= Exercise A =
In the blog post, reproduce the stretch from "I need to begin" through "can hardly bare.", swapping "taste" for "know".
= Exercise B =
Answer these questions from the blog post:
(i) What is the name of the writer's professor?
(ii) What does the professor's blog chronicle?
(iii) What nightly act does the professor treat as a definitive act of hope?
= Exercise C =
Decide whether each statement agrees with the blog post. Answer yes or no and quote the words that settle it.
(i) Al Groves has always enjoyed flossing.
(ii) The writer describes Al Groves as both a professor and a friend.
(iii) The writer holds that moment-to-moment decisions are inconsequential.

= Page text =
=== Section Start ===
As I mentioned in the post below, my professor (and friend) Al Groves has a blog chronicling his fight with cancer. He posted this wonderful insight the other day, and I had to share it and comment on it.
I encourage you to read it to get the full effect, but he talks about the act of flossing his teeth, and the decision each night to do so or not to do so, as a definitive act of hope, and a decision to go on living. He's never enjoyed flossing, and if he's dying, "what's the point?"
His response was quite inspiring, and in fact rather convicting for me. All too often I find myself doing things the easy way, or even the sinful way, in order to get from point A to point B. It occurred to me in reading Al's post that in these times that I am giving in to despair, and in fact, even moreso, giving in to death. The decisions we make on a moment to moment basis are not inconsequential. The decision to brush your teeth in the morning, or to floss at night really has eternal consequence - not because there is something inherently good or evil in those things per se, but there is most certainly something in our attitudes and our responses to the everyday things of life. Al's decision to floss his teeth last night was a decision that honored God with his life, when he could have easily gone to bed a little bit more "blissfully".
I need to begin to strive for less bliss for me and more honor for God, and for Christ, who has given me life that I have barely begun to taste, and love that I can hardly bare.
=== Section End ===
= Raw data =
=== Section Start ===
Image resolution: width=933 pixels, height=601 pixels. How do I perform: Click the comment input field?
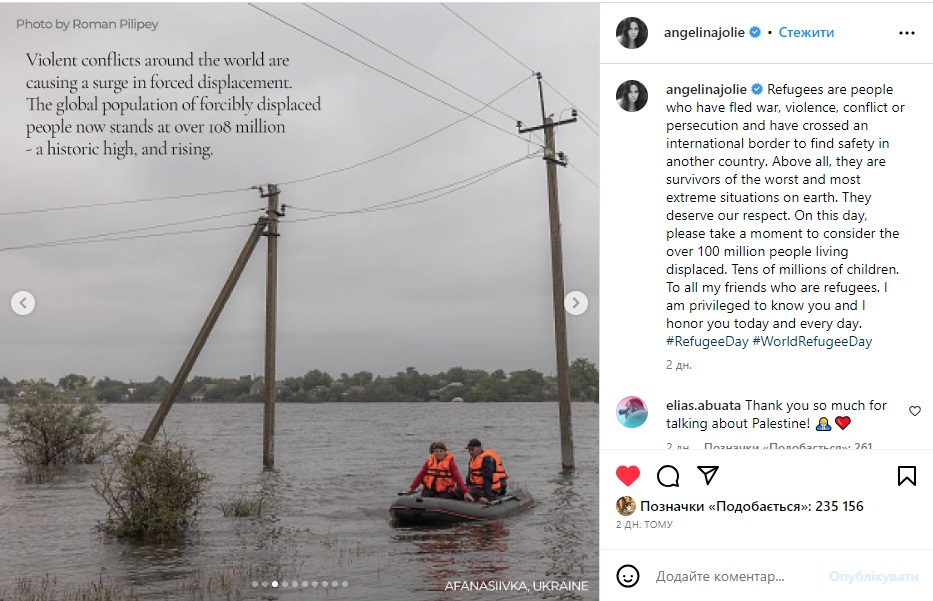pyautogui.click(x=735, y=577)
=== Section End ===
= Reply A =
I need to begin to strive for less bliss for me and more honor for God, and for Christ, who has given me life that I have barely begun to know, and love that I can hardly bare.

= Reply B =
(i) Al Groves
(ii) His fight with cancer
(iii) Flossing his teeth

= Reply C =
(i) No: "He's never enjoyed flossing"
(ii) Yes: "my professor (and friend) Al Groves"
(iii) No: "The decisions we make on a moment to moment basis are not inconsequential."